--- Required action ---
Reproduce all the entries, matching the original word for word.

════════════════

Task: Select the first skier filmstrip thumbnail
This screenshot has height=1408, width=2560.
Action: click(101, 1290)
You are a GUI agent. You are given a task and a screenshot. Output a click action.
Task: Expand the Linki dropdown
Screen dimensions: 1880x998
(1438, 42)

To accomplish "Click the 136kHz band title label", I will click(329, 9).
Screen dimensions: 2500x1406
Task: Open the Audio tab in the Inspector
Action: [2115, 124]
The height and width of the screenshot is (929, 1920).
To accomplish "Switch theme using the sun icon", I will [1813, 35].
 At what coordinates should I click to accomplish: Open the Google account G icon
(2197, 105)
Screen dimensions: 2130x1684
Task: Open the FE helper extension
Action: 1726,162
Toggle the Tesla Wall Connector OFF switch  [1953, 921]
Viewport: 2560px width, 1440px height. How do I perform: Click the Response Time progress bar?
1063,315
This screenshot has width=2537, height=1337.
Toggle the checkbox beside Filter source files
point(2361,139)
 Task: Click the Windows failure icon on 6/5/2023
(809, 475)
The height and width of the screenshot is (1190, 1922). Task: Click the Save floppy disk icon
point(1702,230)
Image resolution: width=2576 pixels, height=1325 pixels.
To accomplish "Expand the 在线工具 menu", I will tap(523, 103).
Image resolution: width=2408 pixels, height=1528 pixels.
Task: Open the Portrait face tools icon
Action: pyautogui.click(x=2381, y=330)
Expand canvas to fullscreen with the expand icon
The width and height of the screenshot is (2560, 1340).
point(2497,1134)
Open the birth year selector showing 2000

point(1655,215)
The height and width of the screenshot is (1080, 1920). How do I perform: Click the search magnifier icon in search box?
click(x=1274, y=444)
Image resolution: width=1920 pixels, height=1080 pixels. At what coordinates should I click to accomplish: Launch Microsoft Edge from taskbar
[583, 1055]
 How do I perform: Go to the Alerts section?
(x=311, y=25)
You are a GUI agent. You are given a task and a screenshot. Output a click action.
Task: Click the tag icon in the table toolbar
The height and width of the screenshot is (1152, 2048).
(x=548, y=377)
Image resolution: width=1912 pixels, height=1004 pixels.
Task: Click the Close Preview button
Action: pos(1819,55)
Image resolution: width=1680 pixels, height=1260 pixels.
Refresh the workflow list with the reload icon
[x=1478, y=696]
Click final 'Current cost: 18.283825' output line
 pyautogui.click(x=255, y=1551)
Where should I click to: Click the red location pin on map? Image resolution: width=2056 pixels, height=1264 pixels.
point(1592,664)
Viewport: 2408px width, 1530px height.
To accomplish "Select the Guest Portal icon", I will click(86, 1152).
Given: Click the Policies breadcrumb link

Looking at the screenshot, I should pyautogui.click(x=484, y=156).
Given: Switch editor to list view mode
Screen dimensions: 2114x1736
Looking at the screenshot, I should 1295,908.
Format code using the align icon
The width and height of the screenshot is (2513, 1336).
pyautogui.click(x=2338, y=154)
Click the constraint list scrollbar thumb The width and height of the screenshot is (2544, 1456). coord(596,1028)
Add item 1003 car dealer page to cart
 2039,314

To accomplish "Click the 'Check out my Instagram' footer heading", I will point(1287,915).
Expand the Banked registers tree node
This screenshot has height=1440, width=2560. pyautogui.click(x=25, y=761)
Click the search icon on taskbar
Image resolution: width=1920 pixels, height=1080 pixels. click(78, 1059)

════════════════

--- Result of the exercise ---
Task: Select the first skier filmstrip thumbnail
This screenshot has height=1408, width=2560.
Action: click(101, 1290)
You are a GUI agent. You are given a task and a screenshot. Output a click action.
Task: Expand the Linki dropdown
Screen dimensions: 1880x998
(1438, 42)

To accomplish "Click the 136kHz band title label", I will click(329, 9).
Screen dimensions: 2500x1406
Task: Open the Audio tab in the Inspector
Action: [2115, 124]
The height and width of the screenshot is (929, 1920).
To accomplish "Switch theme using the sun icon", I will [1813, 35].
 At what coordinates should I click to accomplish: Open the Google account G icon
(2197, 105)
Screen dimensions: 2130x1684
Task: Open the FE helper extension
Action: 1726,162
Toggle the Tesla Wall Connector OFF switch  [1953, 921]
Viewport: 2560px width, 1440px height. How do I perform: Click the Response Time progress bar?
1063,315
This screenshot has width=2537, height=1337.
Toggle the checkbox beside Filter source files
point(2361,139)
 Task: Click the Windows failure icon on 6/5/2023
(809, 475)
The height and width of the screenshot is (1190, 1922). Task: Click the Save floppy disk icon
point(1702,230)
Image resolution: width=2576 pixels, height=1325 pixels.
To accomplish "Expand the 在线工具 menu", I will tap(523, 103).
Image resolution: width=2408 pixels, height=1528 pixels.
Task: Open the Portrait face tools icon
Action: pyautogui.click(x=2381, y=330)
Expand canvas to fullscreen with the expand icon
The width and height of the screenshot is (2560, 1340).
point(2497,1134)
Open the birth year selector showing 2000

point(1655,215)
The height and width of the screenshot is (1080, 1920). How do I perform: Click the search magnifier icon in search box?
click(x=1274, y=444)
Image resolution: width=1920 pixels, height=1080 pixels. At what coordinates should I click to accomplish: Launch Microsoft Edge from taskbar
[583, 1055]
 How do I perform: Go to the Alerts section?
(x=311, y=25)
You are a GUI agent. You are given a task and a screenshot. Output a click action.
Task: Click the tag icon in the table toolbar
The height and width of the screenshot is (1152, 2048).
(x=548, y=377)
Image resolution: width=1912 pixels, height=1004 pixels.
Task: Click the Close Preview button
Action: pos(1819,55)
Image resolution: width=1680 pixels, height=1260 pixels.
Refresh the workflow list with the reload icon
[x=1478, y=696]
Click final 'Current cost: 18.283825' output line
 pyautogui.click(x=255, y=1551)
Where should I click to: Click the red location pin on map? Image resolution: width=2056 pixels, height=1264 pixels.
point(1592,664)
Viewport: 2408px width, 1530px height.
To accomplish "Select the Guest Portal icon", I will click(86, 1152).
Given: Click the Policies breadcrumb link

Looking at the screenshot, I should pyautogui.click(x=484, y=156).
Given: Switch editor to list view mode
Screen dimensions: 2114x1736
Looking at the screenshot, I should 1295,908.
Format code using the align icon
The width and height of the screenshot is (2513, 1336).
pyautogui.click(x=2338, y=154)
Click the constraint list scrollbar thumb The width and height of the screenshot is (2544, 1456). coord(596,1028)
Add item 1003 car dealer page to cart
 2039,314

To accomplish "Click the 'Check out my Instagram' footer heading", I will point(1287,915).
Expand the Banked registers tree node
This screenshot has height=1440, width=2560. pyautogui.click(x=25, y=761)
Click the search icon on taskbar
Image resolution: width=1920 pixels, height=1080 pixels. click(78, 1059)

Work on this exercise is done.